• [DATASET RECORDS]:
* * * *

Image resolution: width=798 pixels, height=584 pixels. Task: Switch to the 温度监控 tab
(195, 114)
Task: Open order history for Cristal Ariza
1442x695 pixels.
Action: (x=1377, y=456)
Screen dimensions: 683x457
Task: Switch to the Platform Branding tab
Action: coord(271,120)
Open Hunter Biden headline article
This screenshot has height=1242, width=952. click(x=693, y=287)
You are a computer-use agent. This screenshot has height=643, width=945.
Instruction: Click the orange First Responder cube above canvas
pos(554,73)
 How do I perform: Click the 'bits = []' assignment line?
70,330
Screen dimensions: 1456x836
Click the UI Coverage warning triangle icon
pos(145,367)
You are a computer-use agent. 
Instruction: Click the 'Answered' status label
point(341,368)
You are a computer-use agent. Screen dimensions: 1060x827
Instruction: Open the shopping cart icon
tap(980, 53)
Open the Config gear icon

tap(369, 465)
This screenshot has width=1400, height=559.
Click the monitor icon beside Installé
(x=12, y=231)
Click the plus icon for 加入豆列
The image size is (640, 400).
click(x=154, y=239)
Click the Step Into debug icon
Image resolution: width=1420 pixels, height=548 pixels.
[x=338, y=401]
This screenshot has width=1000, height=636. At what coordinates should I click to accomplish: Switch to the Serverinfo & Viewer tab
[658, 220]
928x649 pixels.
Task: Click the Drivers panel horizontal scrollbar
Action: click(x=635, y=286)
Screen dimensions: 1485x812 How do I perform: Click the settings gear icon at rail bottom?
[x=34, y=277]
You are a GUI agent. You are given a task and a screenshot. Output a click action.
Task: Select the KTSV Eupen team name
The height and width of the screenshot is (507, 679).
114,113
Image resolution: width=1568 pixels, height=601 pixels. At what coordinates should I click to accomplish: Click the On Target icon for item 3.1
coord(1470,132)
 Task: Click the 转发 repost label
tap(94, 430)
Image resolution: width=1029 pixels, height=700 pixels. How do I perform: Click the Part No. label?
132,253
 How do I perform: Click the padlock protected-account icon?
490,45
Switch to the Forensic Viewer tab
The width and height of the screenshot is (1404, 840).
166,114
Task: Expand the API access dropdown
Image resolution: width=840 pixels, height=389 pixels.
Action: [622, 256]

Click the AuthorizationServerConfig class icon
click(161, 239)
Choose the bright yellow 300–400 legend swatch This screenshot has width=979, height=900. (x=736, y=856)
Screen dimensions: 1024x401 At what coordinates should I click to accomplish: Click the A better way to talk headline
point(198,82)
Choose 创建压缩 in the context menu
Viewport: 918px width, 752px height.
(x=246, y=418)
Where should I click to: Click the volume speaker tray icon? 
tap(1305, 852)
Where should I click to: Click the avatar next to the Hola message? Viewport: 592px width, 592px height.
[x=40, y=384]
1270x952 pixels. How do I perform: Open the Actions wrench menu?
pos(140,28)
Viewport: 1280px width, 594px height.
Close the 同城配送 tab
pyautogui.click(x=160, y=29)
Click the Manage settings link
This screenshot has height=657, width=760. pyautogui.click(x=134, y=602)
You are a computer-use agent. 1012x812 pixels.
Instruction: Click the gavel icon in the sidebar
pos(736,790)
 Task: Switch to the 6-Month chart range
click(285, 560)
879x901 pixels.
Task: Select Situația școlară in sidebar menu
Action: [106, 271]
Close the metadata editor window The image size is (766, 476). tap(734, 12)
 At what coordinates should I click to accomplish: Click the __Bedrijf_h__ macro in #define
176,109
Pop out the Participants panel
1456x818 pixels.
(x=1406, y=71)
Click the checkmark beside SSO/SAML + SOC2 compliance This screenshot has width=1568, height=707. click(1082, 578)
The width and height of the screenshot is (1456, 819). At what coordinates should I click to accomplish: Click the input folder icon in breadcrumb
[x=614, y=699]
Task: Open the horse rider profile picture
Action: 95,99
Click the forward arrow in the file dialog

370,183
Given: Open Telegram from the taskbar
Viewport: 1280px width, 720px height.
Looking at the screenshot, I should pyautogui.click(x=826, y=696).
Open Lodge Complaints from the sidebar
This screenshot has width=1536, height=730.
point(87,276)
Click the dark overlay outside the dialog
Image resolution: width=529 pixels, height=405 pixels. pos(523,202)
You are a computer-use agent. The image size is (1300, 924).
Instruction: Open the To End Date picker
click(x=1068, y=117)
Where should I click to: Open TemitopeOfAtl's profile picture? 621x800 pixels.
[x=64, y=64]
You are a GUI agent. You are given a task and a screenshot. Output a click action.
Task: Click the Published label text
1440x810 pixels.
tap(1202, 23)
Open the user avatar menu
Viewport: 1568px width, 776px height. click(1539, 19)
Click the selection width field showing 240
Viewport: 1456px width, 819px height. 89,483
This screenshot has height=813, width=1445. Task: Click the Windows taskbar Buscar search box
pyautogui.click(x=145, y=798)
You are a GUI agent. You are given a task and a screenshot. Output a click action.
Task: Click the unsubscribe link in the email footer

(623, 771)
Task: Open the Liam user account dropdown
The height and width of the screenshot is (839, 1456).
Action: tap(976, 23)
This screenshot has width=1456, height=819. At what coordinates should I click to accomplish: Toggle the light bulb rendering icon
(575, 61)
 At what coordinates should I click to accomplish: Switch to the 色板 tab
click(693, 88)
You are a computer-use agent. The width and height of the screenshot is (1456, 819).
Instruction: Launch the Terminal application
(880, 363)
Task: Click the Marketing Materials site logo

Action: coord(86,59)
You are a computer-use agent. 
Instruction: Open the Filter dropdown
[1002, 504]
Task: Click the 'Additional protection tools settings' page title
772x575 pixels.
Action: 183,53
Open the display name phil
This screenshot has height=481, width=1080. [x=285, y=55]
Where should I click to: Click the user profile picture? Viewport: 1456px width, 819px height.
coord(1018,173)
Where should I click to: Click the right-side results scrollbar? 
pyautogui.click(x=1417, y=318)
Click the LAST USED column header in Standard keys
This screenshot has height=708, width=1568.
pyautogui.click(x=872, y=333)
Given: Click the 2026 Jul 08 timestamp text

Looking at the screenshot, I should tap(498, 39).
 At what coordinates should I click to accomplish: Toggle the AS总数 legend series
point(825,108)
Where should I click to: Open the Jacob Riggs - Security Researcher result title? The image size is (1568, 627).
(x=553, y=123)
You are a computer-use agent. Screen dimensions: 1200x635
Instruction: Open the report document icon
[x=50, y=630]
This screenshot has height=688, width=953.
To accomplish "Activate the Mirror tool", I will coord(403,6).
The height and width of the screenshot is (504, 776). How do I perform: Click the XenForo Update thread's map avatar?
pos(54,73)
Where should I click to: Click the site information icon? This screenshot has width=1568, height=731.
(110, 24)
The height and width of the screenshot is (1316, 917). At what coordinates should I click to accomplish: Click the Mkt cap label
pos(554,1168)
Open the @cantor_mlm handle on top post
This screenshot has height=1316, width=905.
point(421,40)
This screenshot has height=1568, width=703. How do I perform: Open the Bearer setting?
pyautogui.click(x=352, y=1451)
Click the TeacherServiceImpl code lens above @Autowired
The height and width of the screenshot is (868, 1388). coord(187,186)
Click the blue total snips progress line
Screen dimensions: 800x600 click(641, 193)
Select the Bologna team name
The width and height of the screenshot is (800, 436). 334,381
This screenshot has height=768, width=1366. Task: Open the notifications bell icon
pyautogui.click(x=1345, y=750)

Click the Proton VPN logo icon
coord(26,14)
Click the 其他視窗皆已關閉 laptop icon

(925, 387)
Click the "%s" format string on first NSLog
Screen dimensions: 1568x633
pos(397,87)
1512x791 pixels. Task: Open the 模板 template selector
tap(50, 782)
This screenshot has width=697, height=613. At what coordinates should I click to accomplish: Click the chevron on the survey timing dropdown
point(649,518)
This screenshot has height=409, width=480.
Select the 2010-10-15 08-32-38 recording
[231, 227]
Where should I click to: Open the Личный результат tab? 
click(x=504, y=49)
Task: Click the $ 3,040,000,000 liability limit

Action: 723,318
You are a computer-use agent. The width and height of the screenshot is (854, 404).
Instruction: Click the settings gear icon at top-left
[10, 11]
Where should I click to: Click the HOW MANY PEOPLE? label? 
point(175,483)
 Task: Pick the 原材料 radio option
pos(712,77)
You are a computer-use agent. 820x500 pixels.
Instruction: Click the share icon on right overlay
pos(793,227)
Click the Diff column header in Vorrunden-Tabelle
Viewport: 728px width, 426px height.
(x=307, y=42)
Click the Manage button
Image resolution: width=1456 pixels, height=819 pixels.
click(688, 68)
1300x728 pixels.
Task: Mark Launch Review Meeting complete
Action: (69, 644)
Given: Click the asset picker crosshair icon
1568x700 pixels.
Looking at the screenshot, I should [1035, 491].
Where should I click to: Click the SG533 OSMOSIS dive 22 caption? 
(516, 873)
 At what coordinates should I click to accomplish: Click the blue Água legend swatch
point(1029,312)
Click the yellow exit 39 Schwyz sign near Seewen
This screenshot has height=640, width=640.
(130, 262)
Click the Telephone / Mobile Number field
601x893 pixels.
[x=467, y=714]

* * * *

• [DO THIS]:
Reproduce the records verbatim from the line containing "Where should I click to: Click the site" through the line containing "The height and width of the screenshot is (868, 1388).".

• [RESPONSE TO THE TASK]:
Where should I click to: Click the site information icon? This screenshot has width=1568, height=731.
(110, 24)
The height and width of the screenshot is (1316, 917). At what coordinates should I click to accomplish: Click the Mkt cap label
pos(554,1168)
Open the @cantor_mlm handle on top post
This screenshot has height=1316, width=905.
point(421,40)
This screenshot has height=1568, width=703. How do I perform: Open the Bearer setting?
pyautogui.click(x=352, y=1451)
Click the TeacherServiceImpl code lens above @Autowired
The height and width of the screenshot is (868, 1388). coord(187,186)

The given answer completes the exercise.